E mentre Anna guida spericolata sulla litoranea, Giovanni comincia a delirare in preda ad una spossatezza mai provata, accompagnata da dolori lancinanti e dai primi brividi di freddo.
“Ormai per Anna sono uno sconosciuto! Non conosce i miei obiettivi di vita o forse dovrei dire che non sono di certo stato bravo a farglieli capire! Era così difficile dirle che partire per la spedizione sul K2 era l’ultimo tassello di un sogno che da sempre aveva rappresentato la mia unica ragione di vita, ma che questo è stato vero solo finché non ho incontrato lei?!“
Non conosce il mio ruolo all’interno dell’associazione, anzi, sono io che gliel’ho sempre tenuto nascosto.
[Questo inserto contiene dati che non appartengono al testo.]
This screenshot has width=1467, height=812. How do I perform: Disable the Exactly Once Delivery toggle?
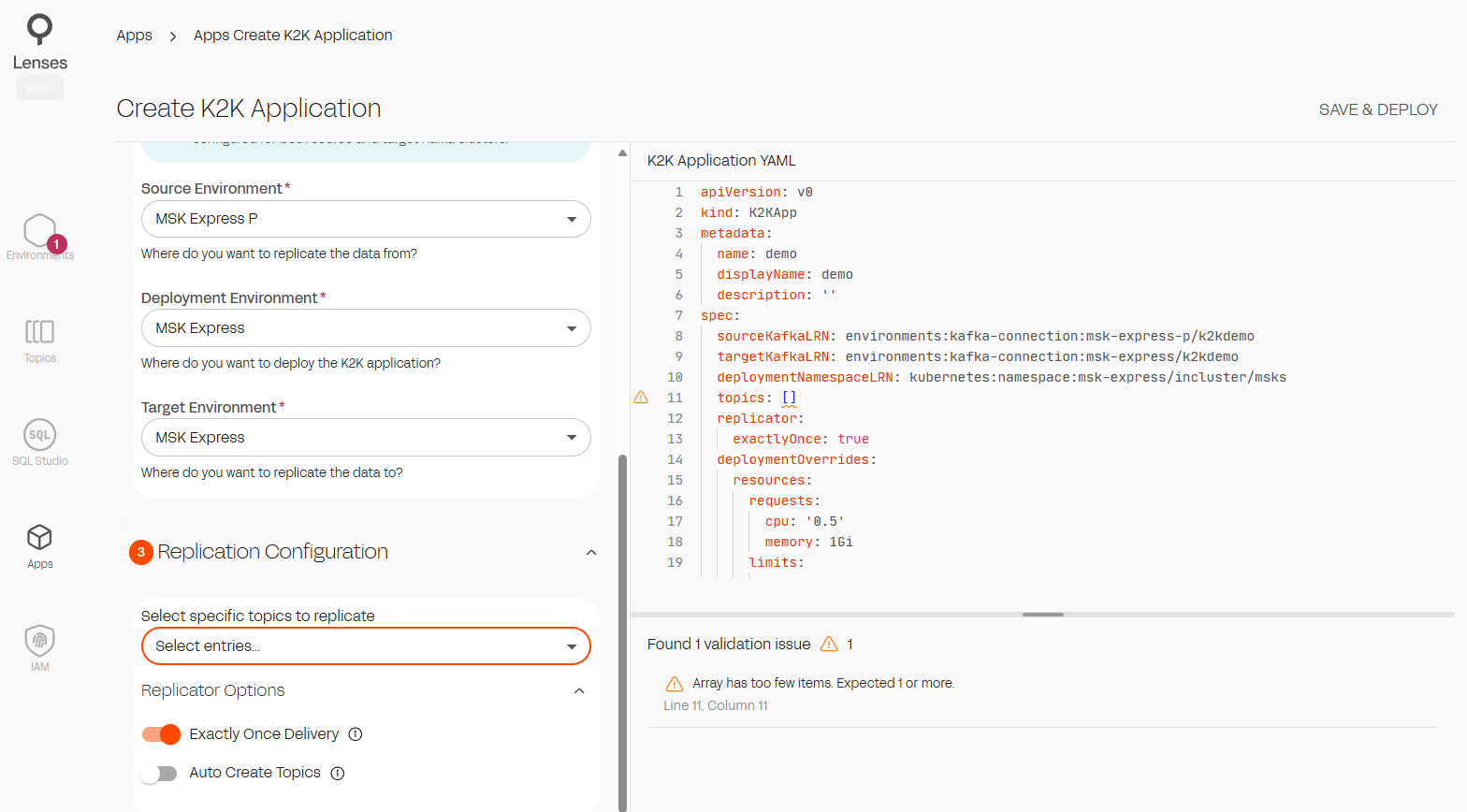point(161,734)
Le ho sempre fatto credere di essere un invasato, malato di montagna, iscritto ad un club di invasati come me. E invece ero molto di più. Ero e sono un soccorritore impavido e coraggioso, che rischia la propria vita per salvare quella altrui.“
Ma finalmente ecco Anna, trafelata e sudata, dopo una scarpinata impossibile, con indosso tutto il materiale necessario per il recupero di Giovanni. Anche Anna era stata una soccorritrice, ma aveva messo da parte tutto per lui, quell’egoista di Giovanni! Sapeva bene quanto fosse rischioso quel mestiere e la loro vita insieme era più importante. Ma lui no! Aveva voluto continuare e addirittura era partito per il K2! E quando era tornato Anna non c’era più. Se n’era andata.
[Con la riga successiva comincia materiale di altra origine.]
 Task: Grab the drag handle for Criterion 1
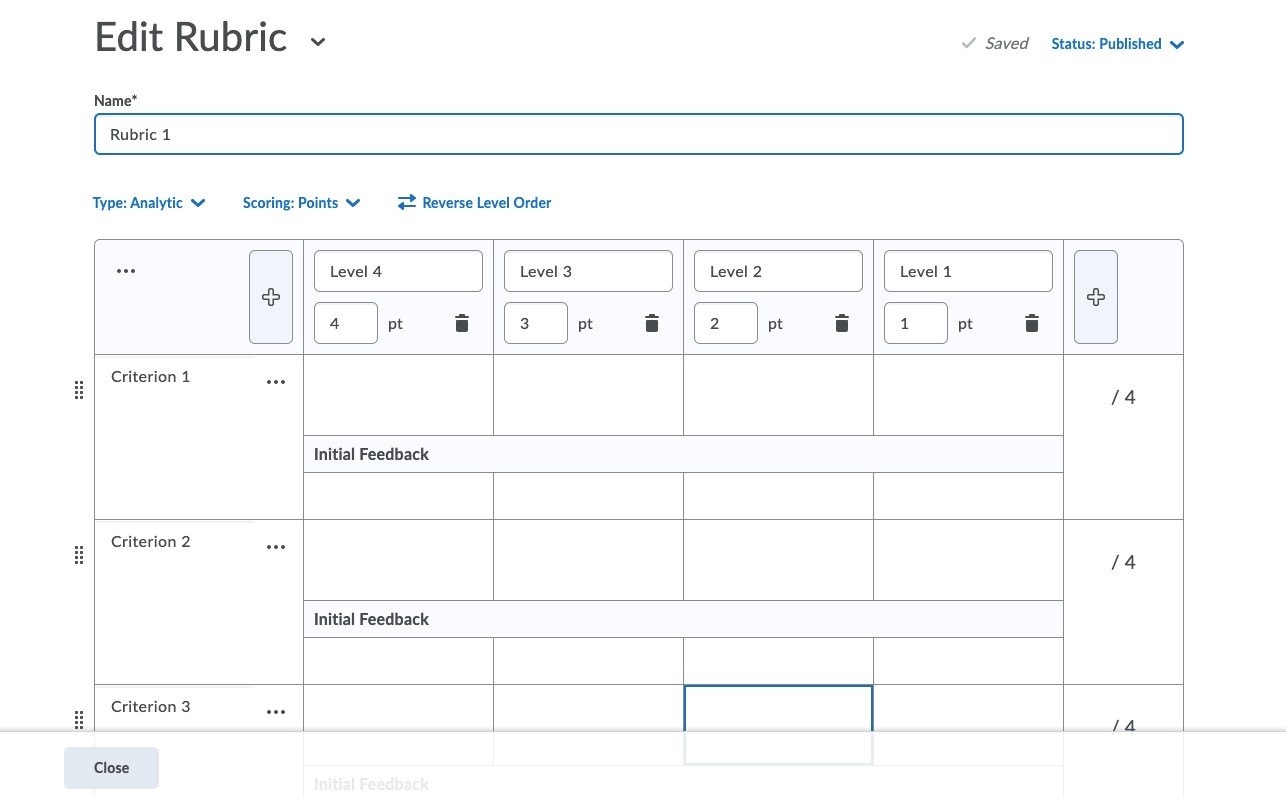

Anna comincia a gridare, nella speranza di sentire la voce di Giovanni. Quella dannata sordità! “Grida più forte che puoi! Giovanni mi senti!?” Ed eccola là, la roccia delle antilopi. “Giovanni deve essere vicino! Speriamo non sia svenuto!” Si affaccia e “Siiiii!!!! Lo vedo!! Quel maledetto caprone!! Ma è mai possibile che io non riesca ad odiarlo nemmeno un po’!? “
Lancia giù una fune ed un’imbragatura. Giovanni dovrà cercare di alzarsi e risalire col solo ausilio della gamba ancora integra. Manca poco e sarà notte fonda. Per fortuna il punto di caduta è a meno di un chilometro dall’inizio del sentiero. Con una buona torcia ce l’avrebbero fatta in meno di 3 ore forse…
Finalmente intravedono l’automobile. Giovanni è allo stremo delle forze e sviene sul sedile posteriore. Il motore ruggisce e si avvia verso una corsa frenetica. Ma quella notte non sono solo loro a correre verso il pronto soccorso. Lungo il tragitto, ad Anna si accoda un’utilitaria giallo canarino con un fanale ammaccato, che suona talmente forte che persino una sorda come lei prova fastidio.
L’uomo stava correndo all’ospedale con il figlio in pericolo di vita. Si era ubriacato ad una festa di laurea ed era entrato in coma etilico. Di solito, Marco si sente più potente quando supera le altre automobili col suo catorcio fosforescente, ma quella sera no. Quella sera non voleva incontrare nessuna auto. Voleva la strada tutta per sé. Doveva correre veloce come il vento!
“La gente odia le auto come la mia, perché vanno lente, sono mezze rotte, buttano fumo che manco una ciminiera. Stasera sono io ad odiare tutti voi! Anche tu! Col tuo odioso Range Rover da fighetta! Ma proprio stasera dovevi decidere di uscire a quest’ora!?”